- Work to do:
1 - In the passage on voluntary employment agreements, reproduce the text from "A voluntary employment agreement may" up to and including "must be provided.".
2 - Summarize the passage on voluntary employment agreements in two sentences.
3 - Continue the passage on voluntary employment agreements from the point where it ends.

* start Document passage *

Until the union movement fully supports the legislation,
it is expected that most agreements will be establishment
agreements. When there is only one employee in a particular
calling, an establishment agreement may also be entered
Section 94B sets out requirements to ensure the validity
of the agreements. These are required to be in writing,
signed by all parties and witnessed by a Justice of
the Peace. The employer must make available, upon request,
a copy of a voluntary employment agreement to every
person employed or who becomes a party to that agreement.
The agreement is to be lodged with the Industrial Commission
for registration and will take effect not upon registration
but from the date it was made. To protect minors, their
agreement will need to be consented to in writing by
a parent or guardian.
A voluntary employment agreement may vary the effect
of an award industrial agreement or voluntary employment
agreement in whole or in part, except for provisions
in respect of Christmas Day, Good Friday and Anzac
Section 94C provides that certain Act provisions may
be varied, e.g. restriction on hours worked, overtime,
rest pauses, mixed functions payment and payments for
public holidays, but alternative arrangements can be
negotiated. For public holidays other than Christmas
Day, Good Friday and Anzac Day, provision is made that
these will be regarded as a day's paid leave when not
worked, but when work is performed, at least a day's
ordinary time paid or equivalent must be provided.
Section 94D ensures that the current standard provisions
for four weeks' annual leave, eight days sick leave
and long-service leave will remain. Further, where
there is a current entitlement to five weeks' annual
leave for continuous shift workers, this entitlement
is preserved. However, the agreement can contain 'a
cash in lieu' clause for the benefits. An example of
such a package arrangement would be, say, two weeks'
pay and two weeks' annual leave, or one week's pay
and three weeks' annual leave.
Section 94F provides that a registered voluntary employment
agreement is enforceable as if it were an award. The
agreement is binding upon the parties to the agreement,
1) every member for the time-being of an industrial
union of employers that is a party to the agreement
and to whom the agreement relates; and
2) every employee, whether or not a signatory to the
agreement, who at any time whilst the agreement is
a) in the case of a union agreement, is employed by
the employer upon whom the agreement is binding, and
b) in the case of an enterprise agreement, is employed
in the calling to which the agreement relates.
Significantly, under Section 94F(3) the voluntary
employment agreement shall not deprive an employee
of any right or benefit received by him or any right
accrued to him on account of annual leave, sick leave
and long-service leave, or any payment in respect of
that leave, before the date when the agreement takes
Further, provision is also made to protect the worker
against discrimination from an employer on the grounds
of refusal to enter into a voluntary employment agreement.

* end Document passage *
* start Given data *

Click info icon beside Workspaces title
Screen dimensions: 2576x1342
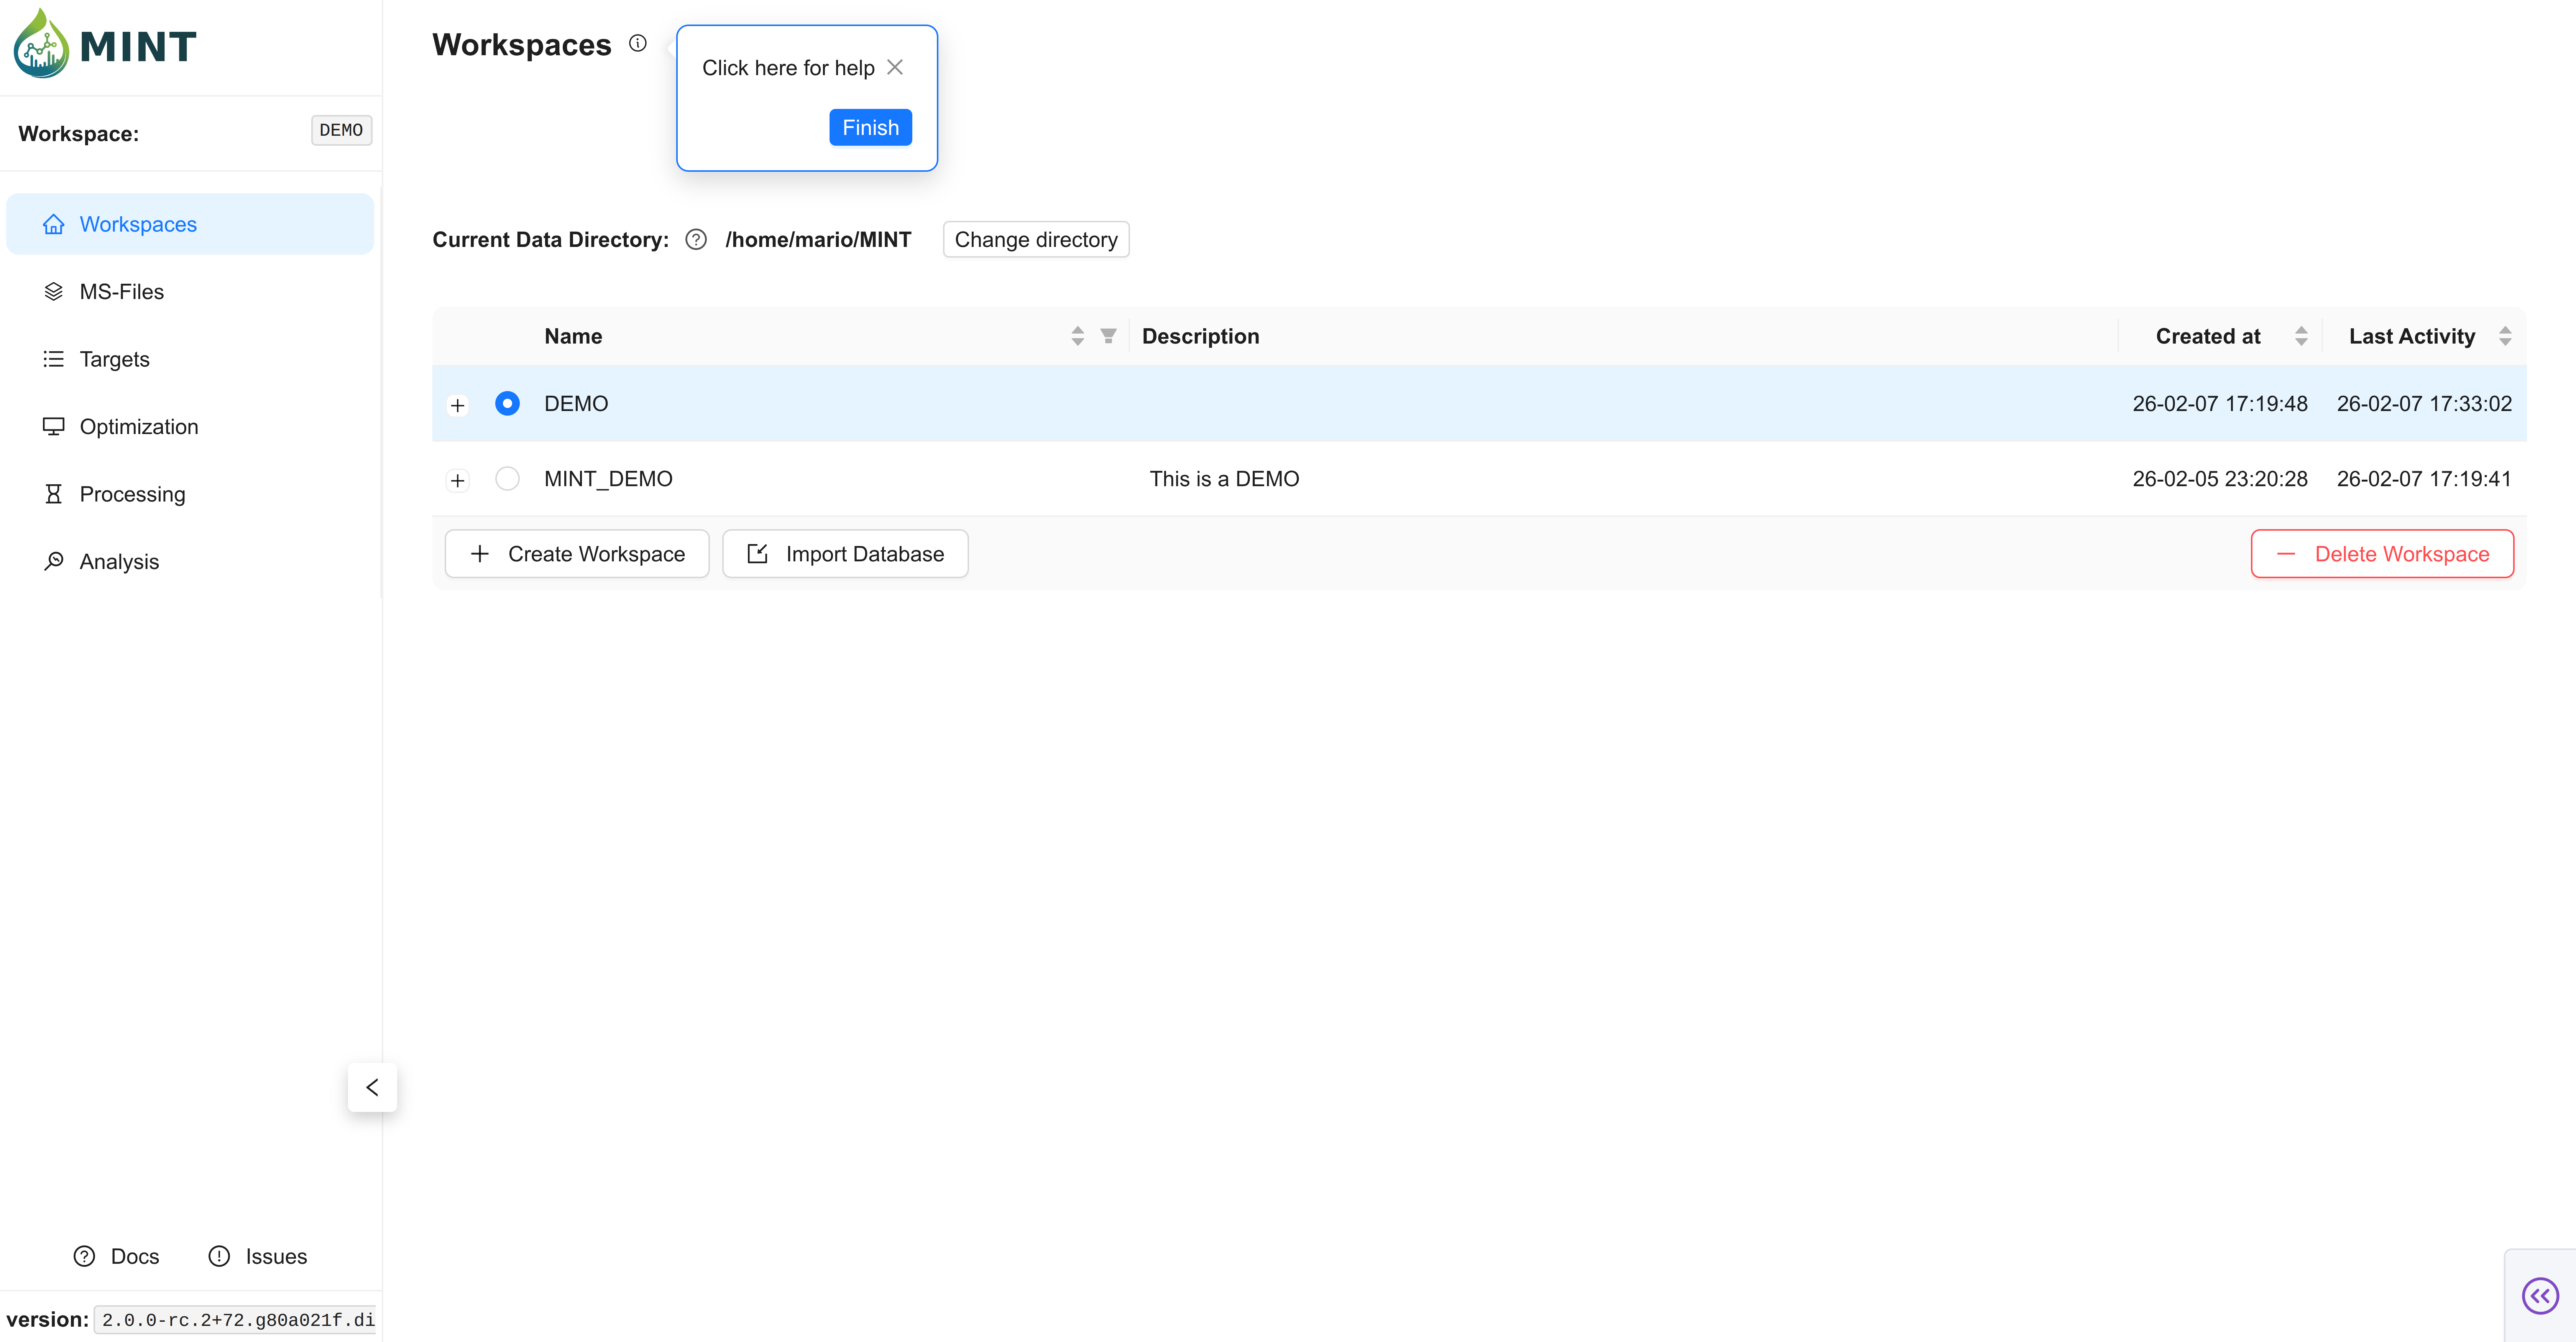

* end Given data *

- Set of answers:
1 -
A voluntary employment agreement may vary the effect
of an award industrial agreement or voluntary employment
agreement in whole or in part, except for provisions
in respect of Christmas Day, Good Friday and Anzac
Section 94C provides that certain Act provisions may
be varied, e.g. restriction on hours worked, overtime,
rest pauses, mixed functions payment and payments for
public holidays, but alternative arrangements can be
negotiated. For public holidays other than Christmas
Day, Good Friday and Anzac Day, provision is made that
these will be regarded as a day's paid leave when not
worked, but when work is performed, at least a day's
ordinary time paid or equivalent must be provided.

2 - Under Section 94B, voluntary employment agreements must be in writing, signed by all parties, witnessed by a Justice of the Peace and lodged with the Industrial Commission for registration. Section 94D preserves the standard annual, sick and long-service leave provisions but allows a cash in lieu clause, and Section 94F makes a registered agreement enforceable as if it were an award.

3 -
An interesting provision is Section 94G which provides
that if there is an inconsistency between a union voluntary
employment agreement and an enterprise voluntary employment
agreement, the enterprise voluntary employment provision
Additional parties can be joined to voluntary employment
agreements by filing with the Commission a notice,
and an employer who is a party to a voluntary employment
agreement shall give a person about to commence employment
notice in a prescribed manner and form. The agreements
are for a term of not less than twelve months and continue
after formal expiration until terminated in accordance
with Section 94K. To terminate, not less than one month's
notice in writing is required in the case of a union
agreement by any party to the agreement or, in the
case of an enterprise agreement, by the employer or
more than 40 per cent of the employees bound by the
agreement. A copy of notice of termination must be
given to the Commission.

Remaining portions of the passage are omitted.